(Что сделать)
[1] Что Эйнштейн называл богом, судя по тексту о Фаусте и физиках?
[2] Процитируйте текст о Фаусте и физиках на отрезке от «Игорь Золотусский - Фауст» до «за своими пробирками.».
[3] Напишите, что идёт дальше в тексте о Фаусте и физиках после его последней фразы.

Игорь Золотусский - Фауст и физики
Для литературы же интересно то, что всеобще.
Вот почему Гёте отказался от изображения алхимических мук Фауста. Конечно, это были подлинные муки Поиск, хотя и ложный, стоил Фаусту и слез радости и слез разочарования. Он не раз погибал и воскресал за своими пробирками.
Но Гёте опустил эту драму Фауста. Он перешел от нее к драме идей, поднимающейся над опытами. Он перешел к тем самым отношениям бога и человека, которые мучили Эйнштейна.
Эйнштейн называл богом природу. Именно она была тем «абсолютным», к рассекречиванию которого стремился его дух. Он двигался к этой цели скачками, преодолевая расстояния, на которое у других не хватило бы десяти жизней. Дух Эйнштейна приблизился к природе так близко, как, может быть, ни один дух на земле. И тем не менее он ощущал гигантское пространство, разделяющее их. «Модель мира» не улавливалась. Она то брезжила, то рассыпалась в математических значках доказательств. И Эйнштейн писал: «…над нами стоит со своей мраморной усмешкой неумолимая природа, давшая нам больше желания, чем ума».

(Фрагмент набора данных)
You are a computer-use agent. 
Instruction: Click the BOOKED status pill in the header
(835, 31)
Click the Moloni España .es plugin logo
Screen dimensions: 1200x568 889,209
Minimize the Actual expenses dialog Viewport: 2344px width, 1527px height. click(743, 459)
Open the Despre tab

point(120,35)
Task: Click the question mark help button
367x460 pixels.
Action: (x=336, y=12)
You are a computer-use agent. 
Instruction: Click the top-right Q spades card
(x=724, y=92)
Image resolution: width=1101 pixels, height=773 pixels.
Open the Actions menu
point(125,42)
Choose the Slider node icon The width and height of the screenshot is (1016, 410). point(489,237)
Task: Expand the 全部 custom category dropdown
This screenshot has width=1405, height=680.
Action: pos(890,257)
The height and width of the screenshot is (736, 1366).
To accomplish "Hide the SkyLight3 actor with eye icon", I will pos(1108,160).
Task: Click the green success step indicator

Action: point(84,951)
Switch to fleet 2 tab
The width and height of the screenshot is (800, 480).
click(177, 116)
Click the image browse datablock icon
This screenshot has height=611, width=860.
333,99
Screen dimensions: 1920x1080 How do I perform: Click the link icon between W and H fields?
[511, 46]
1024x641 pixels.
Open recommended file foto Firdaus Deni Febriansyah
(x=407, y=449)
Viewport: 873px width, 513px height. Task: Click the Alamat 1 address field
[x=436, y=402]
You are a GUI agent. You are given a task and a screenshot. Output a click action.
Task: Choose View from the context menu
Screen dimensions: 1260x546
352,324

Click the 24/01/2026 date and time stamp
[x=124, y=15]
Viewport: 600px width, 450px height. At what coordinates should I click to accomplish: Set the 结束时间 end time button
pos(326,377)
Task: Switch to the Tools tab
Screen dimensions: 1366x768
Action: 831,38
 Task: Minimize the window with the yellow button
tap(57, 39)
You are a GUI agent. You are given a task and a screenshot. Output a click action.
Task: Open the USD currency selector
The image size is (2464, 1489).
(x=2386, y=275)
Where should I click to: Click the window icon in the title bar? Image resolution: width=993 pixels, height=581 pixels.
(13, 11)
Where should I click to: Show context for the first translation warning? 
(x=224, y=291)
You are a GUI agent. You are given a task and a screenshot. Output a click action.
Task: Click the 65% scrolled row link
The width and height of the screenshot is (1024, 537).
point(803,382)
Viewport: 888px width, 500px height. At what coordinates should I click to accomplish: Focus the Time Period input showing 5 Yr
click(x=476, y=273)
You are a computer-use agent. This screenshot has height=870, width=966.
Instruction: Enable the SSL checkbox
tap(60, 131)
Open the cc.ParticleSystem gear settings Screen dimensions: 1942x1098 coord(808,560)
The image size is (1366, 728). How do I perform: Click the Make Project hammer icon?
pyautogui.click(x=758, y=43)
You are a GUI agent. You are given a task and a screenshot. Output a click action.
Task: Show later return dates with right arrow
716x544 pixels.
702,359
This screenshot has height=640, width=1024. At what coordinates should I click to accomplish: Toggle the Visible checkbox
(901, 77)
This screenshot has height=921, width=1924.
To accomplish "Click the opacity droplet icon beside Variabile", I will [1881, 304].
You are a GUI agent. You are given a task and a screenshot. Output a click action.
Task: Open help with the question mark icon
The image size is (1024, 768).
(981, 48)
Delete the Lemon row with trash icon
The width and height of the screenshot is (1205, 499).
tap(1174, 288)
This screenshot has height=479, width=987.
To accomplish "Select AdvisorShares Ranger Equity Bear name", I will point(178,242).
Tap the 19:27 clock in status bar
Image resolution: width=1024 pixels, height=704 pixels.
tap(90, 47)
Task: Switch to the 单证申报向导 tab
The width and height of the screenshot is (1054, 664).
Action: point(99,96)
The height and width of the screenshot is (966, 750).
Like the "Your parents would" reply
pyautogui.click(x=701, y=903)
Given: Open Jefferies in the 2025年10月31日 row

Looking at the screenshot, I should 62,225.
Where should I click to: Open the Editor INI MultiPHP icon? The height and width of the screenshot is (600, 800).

(Ответы)
[1] Природу.

[2]
Игорь Золотусский - Фауст и физики
Для литературы же интересно то, что всеобще.
Вот почему Гёте отказался от изображения алхимических мук Фауста. Конечно, это были подлинные муки Поиск, хотя и ложный, стоил Фаусту и слез радости и слез разочарования. Он не раз погибал и воскресал за своими пробирками.

[3]
Приближение и отдаление, насыщение и неудовлетворенность, всесилие и бессилие — вот чувства, на подмостках которых разыгрывалась эта драма.
Фауст, бессильный разрешить ее, хочет оборвать ее физически. Отвергнутый Духом, с которым он хотел сравняться, Фауст подносит к губам яд.
Он не выпьет его. Он бросит науку и уйдет за чертом. Он попытается разрешить драму идей, ища выхода из драмы обстоятельств.
Известны примеры, когда так же поступали и физики. Макс Планк, открывший кванты, восстал против квантовой механики. Он призывал своих учеников быть верными электромагнитной теории Максвелла. Лоренц жалел, что он еще живет, когда все так запуталось и истину установить невозможно.
Были физики, которые уходили в политику, в драму обстоятельств. Иные предпочли откровенную практику: она влияла на мир.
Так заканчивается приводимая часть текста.